Tytuł oryginalny : The Dream Thieves
Autor : Maggie Stifvater
Cykl : The Raven Cycle
Tom : 2
Wydawnictwo : Uroboros
Data wydania : 18.03.2015
Liczba stron : 479
Egzemplarz : recenzencki
"Jeśli moglibyście kraść przedmioty ze swoich snów, co byście zabrali?
Ronan Lynch ma sekret. Sekret, który ukrywa przed innymi, a czasem nawet przed samym sobą. Ronan potrafi kraść przedmioty ze snów. Nie jest jedyną osobą, która ich pragnie. "
Jak wiecie, niedawno pisałam wam moją recenzję na temat pierwszego tomu cyklu. Król kruków stał się moja jedną z ulubionych książek. Polubiłam bohaterów i jeszcze chętniej sięgnęłam po Złodzieje snów. Teraz czekam aż, będę mogła przeczytać kolejny tom, gdyż już nie mogę się doczekać.

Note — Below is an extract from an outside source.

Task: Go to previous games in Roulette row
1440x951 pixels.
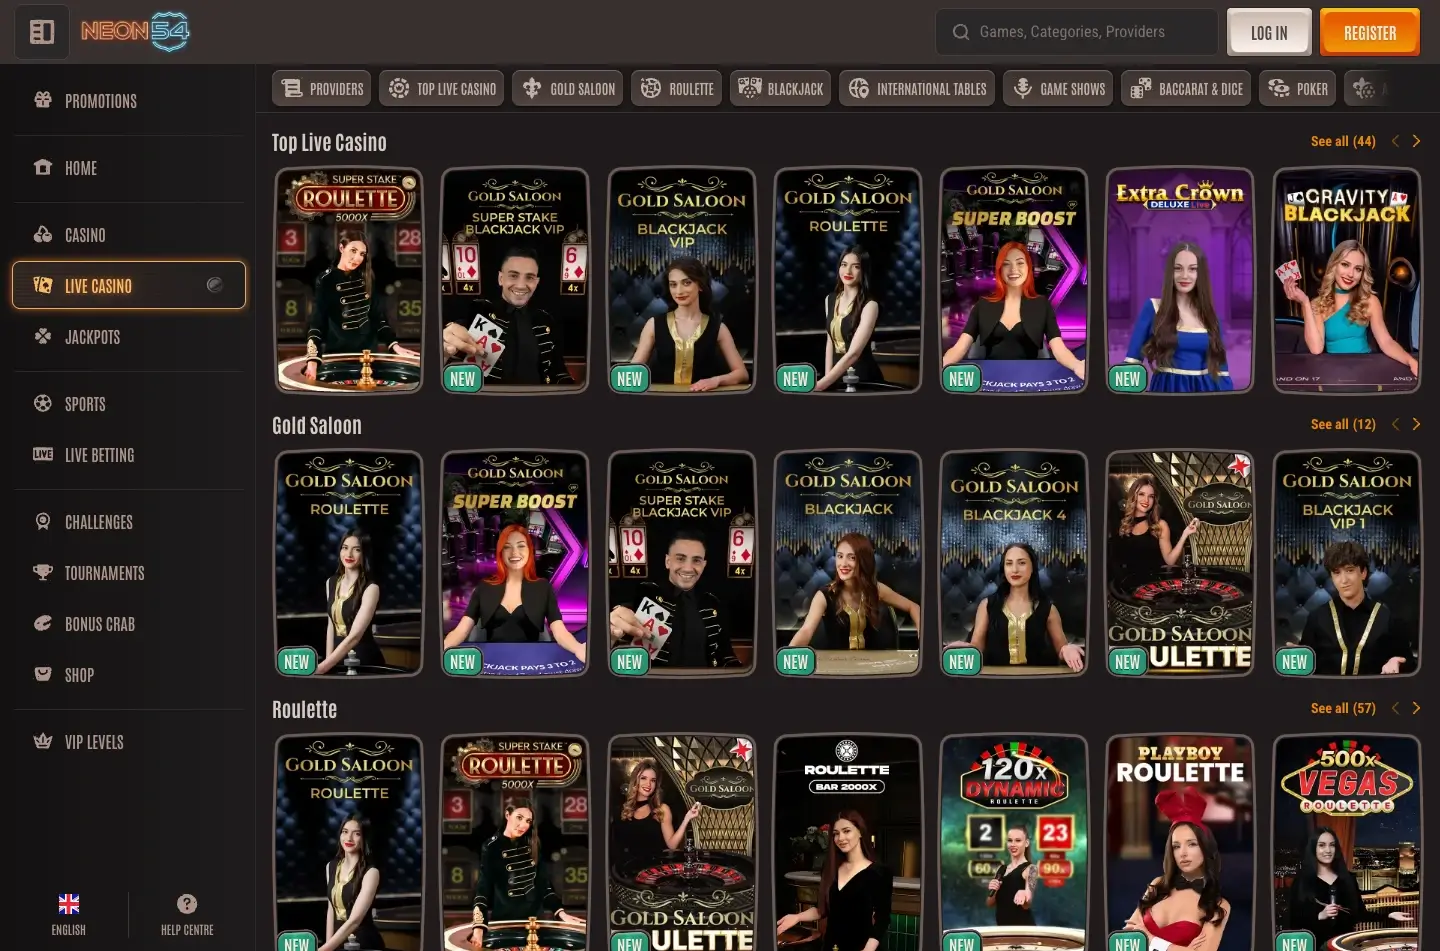Action: (1395, 708)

Miecz nie jest zabójcą, jest jedynie narzędziem w dłoni zabójcy.
Przyjaciele dalej szukają potężnego króla Glendowera. Jednak i tym razem nic nie przychodzi im z łatwością. Ronan skrywa sekret, którego nie może wyjawić. Może bowiem kraść przedmioty ze snów. Nie jest on jednak jedyny, gdyż ludzi z takimi zdolnościami jest więcej. Jednym z nich był ojciec Ronana, który przez swój dar został zamordowany. Jednak to nie jeden problem przyjaciół. Kolejne osoby, chcą za wszelką cenę im przeszkodzić i wprowadzić chaos.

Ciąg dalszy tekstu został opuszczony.